▸ **The problem**
Reproduce the data verbatim, from the line containing "Locate an element on the screen. The" through the line containing "(435, 426).", with both of those lines included.

START Extracted material

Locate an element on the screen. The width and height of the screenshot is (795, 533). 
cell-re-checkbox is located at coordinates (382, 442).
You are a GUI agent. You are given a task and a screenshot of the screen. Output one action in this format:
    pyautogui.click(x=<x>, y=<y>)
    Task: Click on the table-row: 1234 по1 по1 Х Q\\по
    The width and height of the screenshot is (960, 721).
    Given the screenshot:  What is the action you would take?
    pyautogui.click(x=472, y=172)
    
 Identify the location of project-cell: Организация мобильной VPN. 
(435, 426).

END Extracted material
START Extracted material

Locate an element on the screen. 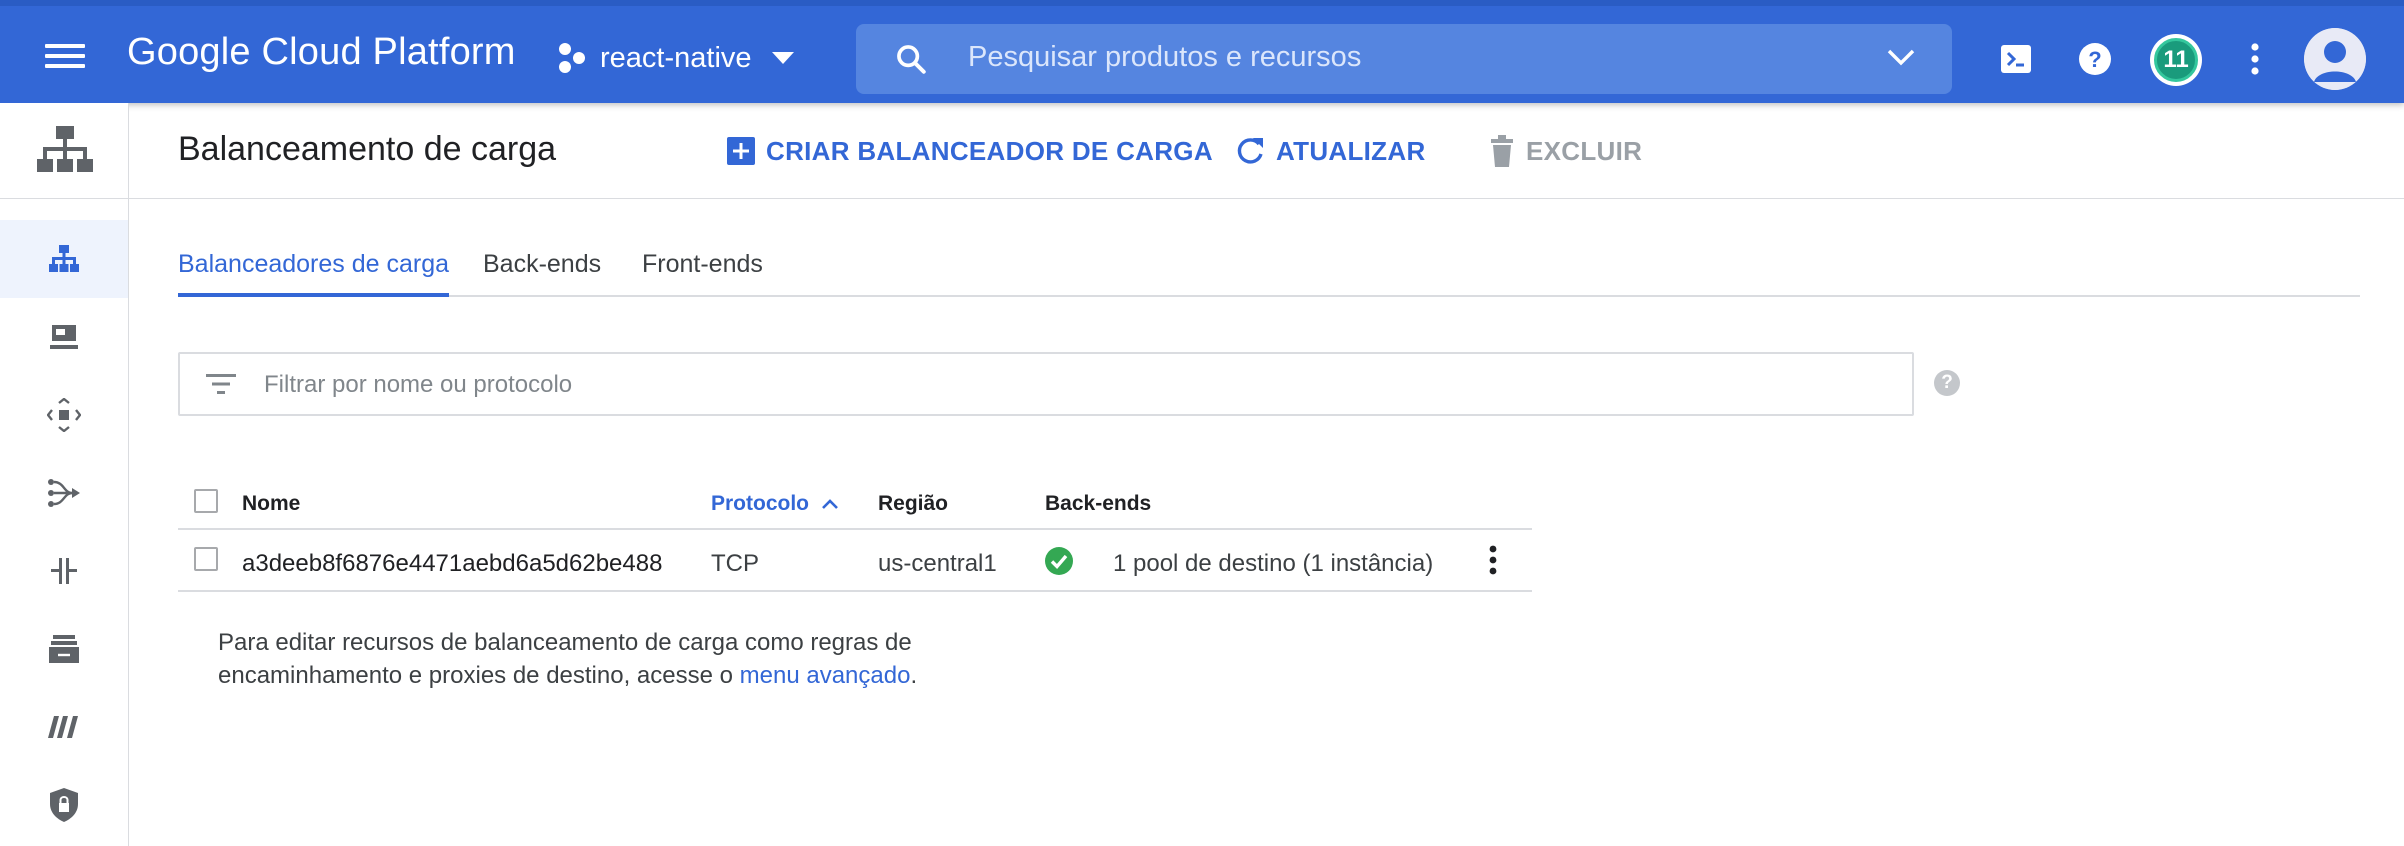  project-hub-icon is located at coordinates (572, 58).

END Extracted material

▸ **Written answer**
Locate an element on the screen. The width and height of the screenshot is (795, 533). 
cell-re-checkbox is located at coordinates (382, 442).
You are a GUI agent. You are given a task and a screenshot of the screen. Output one action in this format:
    pyautogui.click(x=<x>, y=<y>)
    Task: Click on the table-row: 1234 по1 по1 Х Q\\по
    The width and height of the screenshot is (960, 721).
    Given the screenshot:  What is the action you would take?
    pyautogui.click(x=472, y=172)
    
 Identify the location of project-cell: Организация мобильной VPN. 
(435, 426).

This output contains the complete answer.